Wirksame Mittel gegen Fußpilz
- 01.07.2010 Dorothea Stuber
- Hausmittel wie beispielsweise Knoblauch, Teebaumöl oder Apfelessig
Alternative Heilmethoden um den Fußpilz zu behandeln
Die tatsächliche Wirkung von alternativen Heilmethoden ist häufig nicht wissenschaftlich belegbar, die Behandlung erfolgt auf eigene Gefahr. Bestimmte Substanzen können beispielsweise zu Hautreizungen führen, obwohl sie gleichzeitig die Infektion eindämmen.
- Knoblauch gilt als Geheimrezept gegen viele Arten von Erkrankungen. Wirkung wird ihm schon durch die orale Einnahme zugeschrieben, Sie können die betroffenen Hautpartien beim Fußpilz aber zusätzlich mit zerdrücktem Knoblauch einreiben.
- Auch Apfelessig ist ein beliebtes Hausmittel. Ein Fußbad mit Apfelessig wird häufig empfohlen, denn er tötet Keime ab und das Bad lindert den Juckreiz. Sie können die Füße auch direkt mit Apfelessig einreiben. Da Apfelessig die Durchblutung anregt, wirkt er auch vorbeugend, denn so unterstützt der Essig die natürlichen Abwehrmechanismen der Haut.
- Als häusliches Heilmittel gegen Fußpilz gelten weiterhin Backpulver und Kurkuma, die Sie als Masse auf die betreffenden Stellen auftragen können.
- Ein weiteres einfaches und günstiges Mittel ist Teebaumöl.

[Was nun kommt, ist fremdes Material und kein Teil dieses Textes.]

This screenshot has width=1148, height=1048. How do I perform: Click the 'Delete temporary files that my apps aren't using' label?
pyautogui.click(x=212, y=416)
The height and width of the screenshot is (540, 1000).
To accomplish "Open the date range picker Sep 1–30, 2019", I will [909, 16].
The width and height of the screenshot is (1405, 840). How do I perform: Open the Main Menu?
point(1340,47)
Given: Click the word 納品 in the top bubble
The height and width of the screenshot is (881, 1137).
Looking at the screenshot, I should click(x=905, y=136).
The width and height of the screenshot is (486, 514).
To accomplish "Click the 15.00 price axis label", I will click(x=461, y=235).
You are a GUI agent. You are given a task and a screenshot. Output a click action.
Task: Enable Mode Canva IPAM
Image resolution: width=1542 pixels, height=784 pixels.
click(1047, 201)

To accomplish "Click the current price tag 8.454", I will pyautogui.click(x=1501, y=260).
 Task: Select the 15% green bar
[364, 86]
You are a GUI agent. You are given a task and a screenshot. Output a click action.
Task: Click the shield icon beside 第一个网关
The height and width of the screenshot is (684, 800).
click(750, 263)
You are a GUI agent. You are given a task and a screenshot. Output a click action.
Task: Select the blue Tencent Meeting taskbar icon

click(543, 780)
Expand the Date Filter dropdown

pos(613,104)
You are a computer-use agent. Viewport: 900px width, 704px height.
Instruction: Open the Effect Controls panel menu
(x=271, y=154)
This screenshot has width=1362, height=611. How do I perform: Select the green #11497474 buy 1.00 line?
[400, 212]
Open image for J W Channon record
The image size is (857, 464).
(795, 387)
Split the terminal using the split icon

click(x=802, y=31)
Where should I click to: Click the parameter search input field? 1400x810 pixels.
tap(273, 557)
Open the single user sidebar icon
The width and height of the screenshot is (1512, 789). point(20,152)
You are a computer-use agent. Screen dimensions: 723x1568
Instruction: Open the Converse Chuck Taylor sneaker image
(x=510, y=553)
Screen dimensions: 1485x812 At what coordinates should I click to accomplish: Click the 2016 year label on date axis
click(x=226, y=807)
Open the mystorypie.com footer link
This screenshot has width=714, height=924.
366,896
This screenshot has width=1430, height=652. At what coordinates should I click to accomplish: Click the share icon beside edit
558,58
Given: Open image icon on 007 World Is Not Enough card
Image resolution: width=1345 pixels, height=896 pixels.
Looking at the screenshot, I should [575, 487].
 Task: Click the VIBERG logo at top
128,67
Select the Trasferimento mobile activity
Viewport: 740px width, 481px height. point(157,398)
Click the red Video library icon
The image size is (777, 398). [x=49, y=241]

Reiben sie die vom Pilz befallenen Stellen zwei- bis dreimal täglich ein, es besteht die Chance, dass der Juckreiz nachlässt.
Sollten Sie durch diese Methoden keine Besserung bemerken oder sich der Fußpilz gar noch verschlechtern, wenden Sie sich bitte an einen Hautarzt! Die medizinische Behandlung ist leider meist langwierig und erfordert Durchhaltevermögen, doch hat man durch sie sehr gute Chancen auf ein Leben ohne Fußpilz.
Vorbeugende Maßnahmen um Fußpilz zu verhindern
- Waschen Sie Ihre Füße jeden Tag und sehr gründlich, um alle infektiösen Hautpartikel zu entfernen.
- Trocknen Sie ihre Füße sorgfältig ab, vor allem auch zwischen den Zehen. So wird dem Pilz das feuchte Mikroklima entzogen, das er als Nährboden benötigt.
- Verwenden Sie für Ihre Füße immer ein eigenes Handtuch, da die Pilzerkrankung auf andere Körperstellen übertragen werden kann.
- Tragen Sie Strümpfe aus Naturfasern, denn die sind besonders luftdurchlässig.
- Wechseln Sie die Strümpfe täglich und waschen Sie sie mit einem speziellen Hygienespüler, so vermindern Sie das Risiko von Neuinfektionen.
- Laufen Sie in Schwimmhallen, Saunen, Umkleidekabinen und Hotelzimmern niemals barfuß, dort ist die Ansteckungsgefahr besonders groß. Auch in trockenem Milieu kann der Pilz mehrere Monate überleben.